This Is The Reality Behind Rejection That We All Need To Respect


Accepting denial is hard. When you invest time and feelings (knowingly or unknowingly) it is hard to believe that the other person doesn’t feel the same way. You remain hopeful and optimistic, only to maximize your inevitable disappointment. Whether we are being ghosted, benched, stood up or flaked on its hard to fully accept that this person felt that we were not worth more.It hurts and it is hard to admit and fully accept, especially when we do care and truly wish the person’s feelings were different. There are a number of different routes we can take in handling the situation.

We could place blame on the other person. We could rationalize with insults, labeling the person as an asshole or a fuckboy. The thing is, being rejected doesn’t always mean there is a person to blame. There is no justification behind demonizing another person based on a lack of chemistry or attraction.

We become hypocritical, acting as if we’ve never rejected someone, or at the very least the thought of another person. Rejection is a normal reaction. We have all blown off someone. We have all ignored a text. We have all not called someone back. We have all made up excuses and little white lies to dodge hanging out with someone. We have all done this on some level.

Maybe we don’t want to hurt the person’s feelings. Maybe we don’t know how to handle the situation. Maybe we want to keep the person around as an option. The fact of the matter is that we aren’t fully in it, we aren’t completely interested and we aren’t invested.
The biggest problem with rejection is when a person consumes themselves with this feeling of disappointment. When a person cares about someone there is an sense of excitement and possibility. When these feelings aren’t reciprocated there is a feeling of loss, hopelessness and even dismissal.

Be honest with yourself and accept the rejection.

You were turned down. The feelings were not mutual. The “relationship” will not continue further. Expectations were not fulfilled.

“I know that when a door closes, it can feel like all doors are closing. A rejection letter can feel like everyone will reject us. But a closed door leads to clarity. It’s really an arrow. Because we cannot go through that door, we will go somewhere else. That somewhere else is your true life.” — Tama J. Kieves

It’s hard to fully grasp the reality of the situation and circumstance. By allowing yourself to feel the disappointment is allowing yourself to feel sad. Being the sensitive beings we are, we bypass this feeling and point the finger at someone else. This temporarily fills up time and is easier than feeling the rejection. Blame is created and it is placed on someone, other than ourselves.

Rejection does not invite the need to automatically place blame on someone. Sure in certain situations blame could be potentially justified, whether it’s dishonesty or manipulation. But in both situations, placing blame on someone else solves nothing. It doesn’t help you nor does it help the other person.
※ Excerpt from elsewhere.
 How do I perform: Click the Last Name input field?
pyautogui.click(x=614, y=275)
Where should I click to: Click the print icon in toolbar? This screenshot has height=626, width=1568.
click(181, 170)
“Letting go helps us to to live in a more peaceful state of mind and helps restore our balance. It allows others to be responsible for themselves and for us to take our hands off situations that do not belong to us.” — Melody Beattie

Not blaming the other person, doesn’t mean the blame falls on you. The blame doesn’t fall on anyone. There is no blame. You have two people that just felt differently. Think of it like a disagreement or a difference in opinion. Not everyone clicks. What fun would that be if everyone did? Keep fighting for it, but look for it in the right places. You don’t want someone that doesn’t want you. “Wanting you” should be the bare minimum.